I can’t believe it’s taken me nigh on 400 posts to punch in the face something that’s been staring me in the face, clear as day. It’s high time, friends, to shine a light on overhead lighting.
You might think that, as a woman of a certain age, I might eschew bright overhead light because it’s harsh on the skin, makes me look haggard, and accentuates every line and crease.
Well, duh. I’m as vain as the next woman. But there’s more, so much more that I loathe about light from above.
I hate a Patty-Hearst-swinging-in-a-closet bare bulb. I avert my eyes at grandiose chandeliers. Fluorescent lights makes me angry with the white hot heat of the sun. I don’t want to be interrogated; I just want to read a book.

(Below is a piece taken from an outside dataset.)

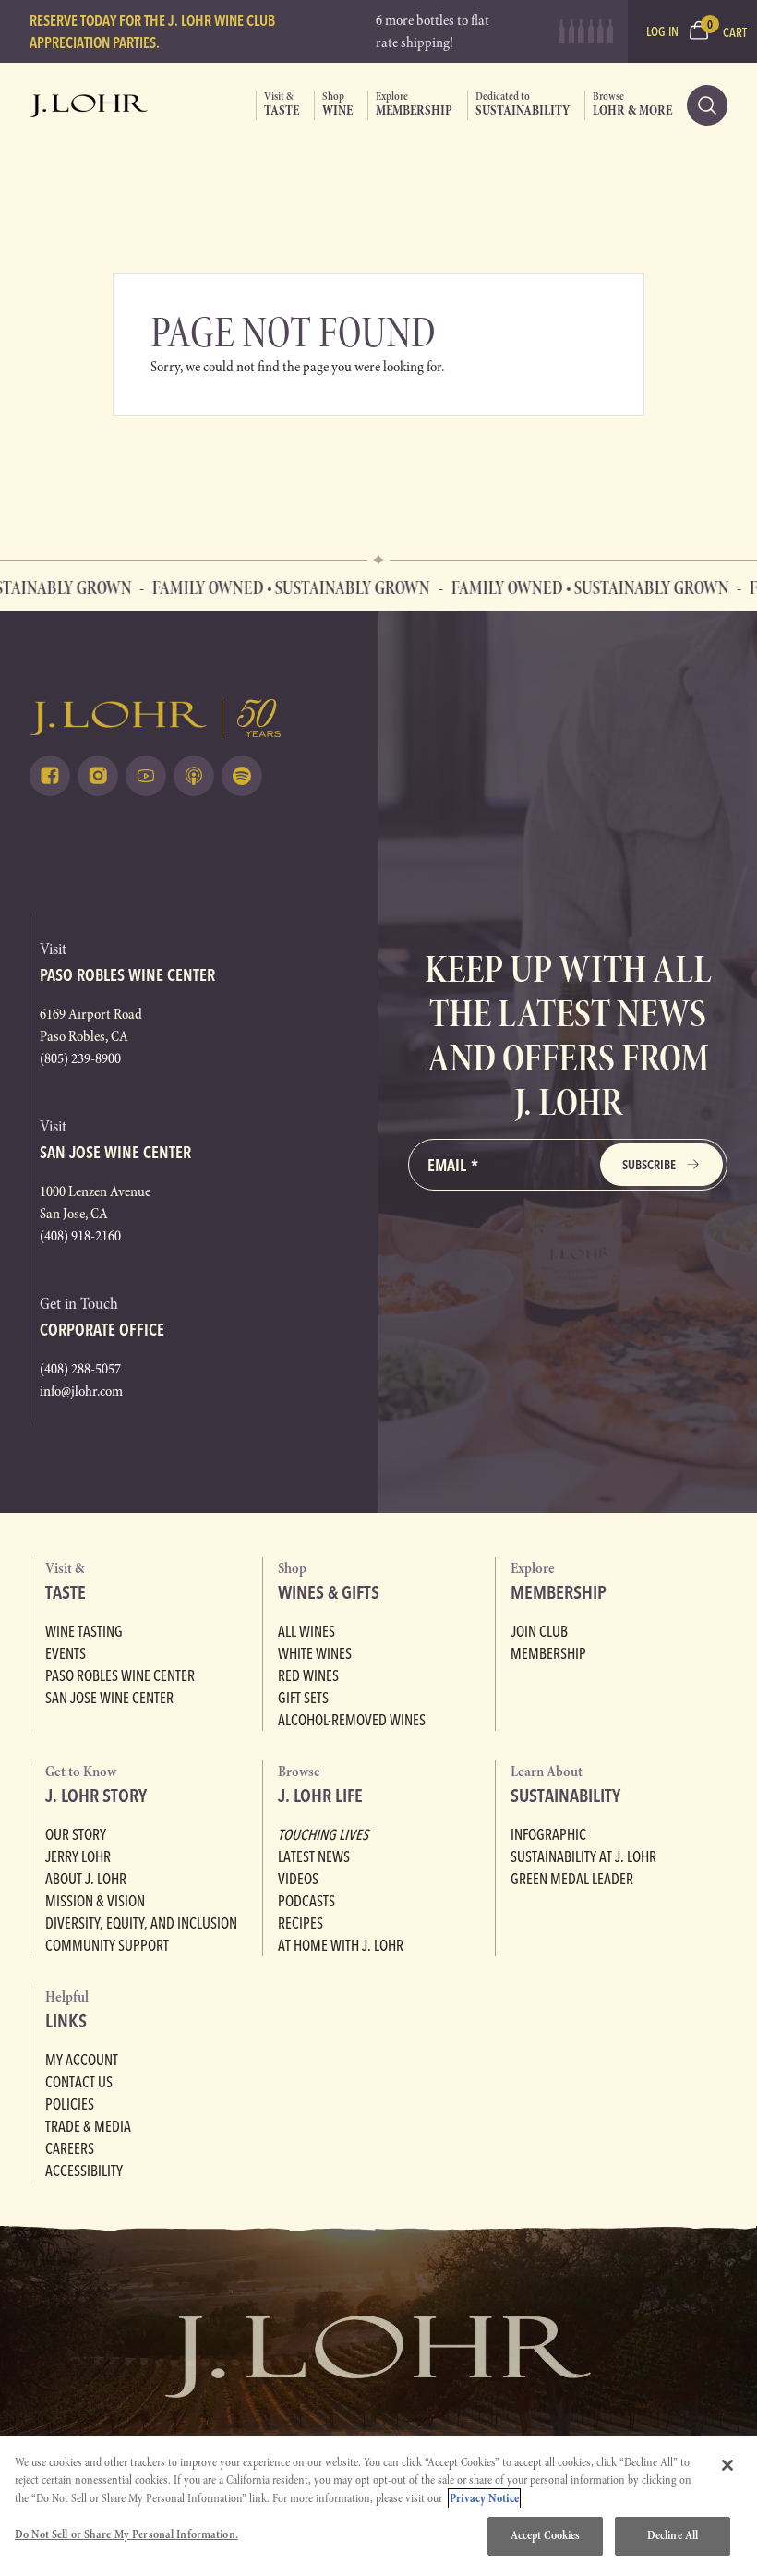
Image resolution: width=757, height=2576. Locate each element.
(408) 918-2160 (80, 1236)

Overhead lighting hurts my eyes and it hurts my sensibility. Granted, it’s workmanlike, but it’s far from sexy, welcoming, happy, or even all that effective. The ophthalmologist turns down the light when I’m reading an eye chart. When people use light therapy for their Seasonal Affective Disorder, it’s probably not pulsing down from the ceiling, as much as they might want to replicate natural sunlight. That might only exacerbate their inner gloom. I think postal workers flip out, not because of the stress, but because of the hideous lighting casting a pall over those big sorting facilities.
Flip off the light fixture and turn on a 60w desk lamp. Overhead lighting should only come from the sun and street lamps.